In mezzo la classica liturgia da trasferta pallonara. La Gazzetta preparatoria alla partenza, cara compagna delle prime ore di viaggio, tra discettazioni tecnico-tattiche di dubbia utilità. Le soste negli autogrill cercando di sbirciare nelle macchine altrui per scorgere rassicuranti magliette azzurre e italici tricolori sventolanti. La tensione pre-partita che ti blocca lo stomaco e si scioglie in un’esclamazione di stupore appena scorgi la svettante maestosità delle torri di San Siro. L’ingresso allo stadio, di corsa, impazienti di vedere un muro umano impressionante che è lì per lo stesso tuo motivo. E allora ti senti rassicurato, meno solo, meno cretino. Il riscaldamento, il ricordo porta-sfiga di Pavarotti, il boato per Buffon, i fischi inesorabili, incivili, irragionevoli (o forse no) alla Marsigliese, la pelle d’oca che ti assale mentre 80.000 patrioti part-time intonano non proprio all’unisono il Mameli-pensiero.

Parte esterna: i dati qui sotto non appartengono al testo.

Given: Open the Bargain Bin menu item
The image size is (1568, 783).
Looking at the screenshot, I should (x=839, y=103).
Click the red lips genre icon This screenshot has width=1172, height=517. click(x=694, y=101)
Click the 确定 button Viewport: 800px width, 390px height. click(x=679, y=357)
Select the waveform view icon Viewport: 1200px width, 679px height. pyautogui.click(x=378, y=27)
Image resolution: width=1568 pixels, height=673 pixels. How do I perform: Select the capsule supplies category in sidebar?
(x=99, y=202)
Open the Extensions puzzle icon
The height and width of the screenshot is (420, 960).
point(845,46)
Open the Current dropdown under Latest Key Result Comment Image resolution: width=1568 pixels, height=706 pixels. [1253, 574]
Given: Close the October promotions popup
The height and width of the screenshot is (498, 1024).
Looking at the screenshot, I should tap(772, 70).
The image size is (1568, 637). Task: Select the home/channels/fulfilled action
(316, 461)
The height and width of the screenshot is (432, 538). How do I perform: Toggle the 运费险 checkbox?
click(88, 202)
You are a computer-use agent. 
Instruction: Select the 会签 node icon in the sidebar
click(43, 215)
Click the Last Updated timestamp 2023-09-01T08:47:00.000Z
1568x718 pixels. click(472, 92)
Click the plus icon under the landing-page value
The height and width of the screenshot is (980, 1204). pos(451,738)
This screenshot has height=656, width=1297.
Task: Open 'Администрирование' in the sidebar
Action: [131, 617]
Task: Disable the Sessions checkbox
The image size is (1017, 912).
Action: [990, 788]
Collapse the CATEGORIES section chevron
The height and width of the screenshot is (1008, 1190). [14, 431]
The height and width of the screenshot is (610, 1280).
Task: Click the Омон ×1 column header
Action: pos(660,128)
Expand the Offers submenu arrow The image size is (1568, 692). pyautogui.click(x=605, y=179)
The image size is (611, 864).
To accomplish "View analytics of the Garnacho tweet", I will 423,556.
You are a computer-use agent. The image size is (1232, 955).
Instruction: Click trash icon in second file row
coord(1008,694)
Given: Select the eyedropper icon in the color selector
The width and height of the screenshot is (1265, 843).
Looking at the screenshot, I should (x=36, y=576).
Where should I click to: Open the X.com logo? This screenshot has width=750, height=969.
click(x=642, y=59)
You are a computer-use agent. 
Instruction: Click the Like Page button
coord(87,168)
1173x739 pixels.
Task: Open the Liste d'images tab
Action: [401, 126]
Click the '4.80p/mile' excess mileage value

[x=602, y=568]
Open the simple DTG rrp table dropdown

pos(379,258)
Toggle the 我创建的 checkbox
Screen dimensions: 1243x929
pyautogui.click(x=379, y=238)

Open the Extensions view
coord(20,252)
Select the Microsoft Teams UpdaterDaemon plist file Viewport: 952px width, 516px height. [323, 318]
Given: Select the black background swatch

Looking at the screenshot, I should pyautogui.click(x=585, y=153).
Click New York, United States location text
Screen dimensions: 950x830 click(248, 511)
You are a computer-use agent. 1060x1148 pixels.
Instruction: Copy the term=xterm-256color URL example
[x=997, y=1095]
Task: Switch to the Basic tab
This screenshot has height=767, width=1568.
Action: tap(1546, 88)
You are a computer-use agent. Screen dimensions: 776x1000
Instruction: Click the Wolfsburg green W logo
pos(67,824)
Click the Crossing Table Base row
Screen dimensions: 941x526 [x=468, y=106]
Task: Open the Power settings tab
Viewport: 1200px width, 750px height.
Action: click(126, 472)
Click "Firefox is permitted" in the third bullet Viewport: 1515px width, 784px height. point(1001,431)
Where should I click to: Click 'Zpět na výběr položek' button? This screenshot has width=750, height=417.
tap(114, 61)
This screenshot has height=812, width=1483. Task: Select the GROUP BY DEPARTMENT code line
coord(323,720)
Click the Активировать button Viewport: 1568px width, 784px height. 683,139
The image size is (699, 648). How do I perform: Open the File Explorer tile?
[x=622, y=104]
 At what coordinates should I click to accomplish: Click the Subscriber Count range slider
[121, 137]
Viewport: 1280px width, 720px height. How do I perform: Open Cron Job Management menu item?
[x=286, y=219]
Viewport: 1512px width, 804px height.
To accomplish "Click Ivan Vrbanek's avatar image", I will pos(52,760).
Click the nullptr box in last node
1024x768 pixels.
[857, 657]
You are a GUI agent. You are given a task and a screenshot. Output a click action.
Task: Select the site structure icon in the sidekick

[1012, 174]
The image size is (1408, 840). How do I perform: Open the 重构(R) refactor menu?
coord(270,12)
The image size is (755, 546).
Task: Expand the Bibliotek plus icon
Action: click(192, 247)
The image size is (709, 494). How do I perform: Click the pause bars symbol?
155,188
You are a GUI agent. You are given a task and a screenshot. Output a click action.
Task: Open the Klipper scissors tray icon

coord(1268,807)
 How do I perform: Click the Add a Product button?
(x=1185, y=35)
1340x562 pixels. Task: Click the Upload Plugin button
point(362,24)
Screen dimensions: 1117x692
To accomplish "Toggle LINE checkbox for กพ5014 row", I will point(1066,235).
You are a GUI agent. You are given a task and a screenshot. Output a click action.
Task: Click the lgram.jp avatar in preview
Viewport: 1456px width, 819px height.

(Noi che cantiamo l’inno, assieme ad altre 80.000 persone)

Poi ci sarebbe anche la partita, di una noia mortale se non fosse per la tensione e per l’attesa che da un momento all’altro un guizzo assassino di Pippo o una pennellata magica di Pinturicchio (troppo sbiaditi per essere veri) diano un senso ai tuoi 1200 km. Niente, attesa vana. Comincia in un baleno il dopo-partita tra odore di salsiccia, ingorghi colossali, di nuovo discettazioni tecnico-tattiche. E occhi assonnati che ne cercano altri, consolatori, nelle aree di servizio popolate stavolta solo di maglie azzurre sudate.

Le luci dell’alba romana ci riportano ad una realtà fatta di sonno e aliti pesanti. Consapevoli che per Italia-Francia ne valeva la pena. Comunque.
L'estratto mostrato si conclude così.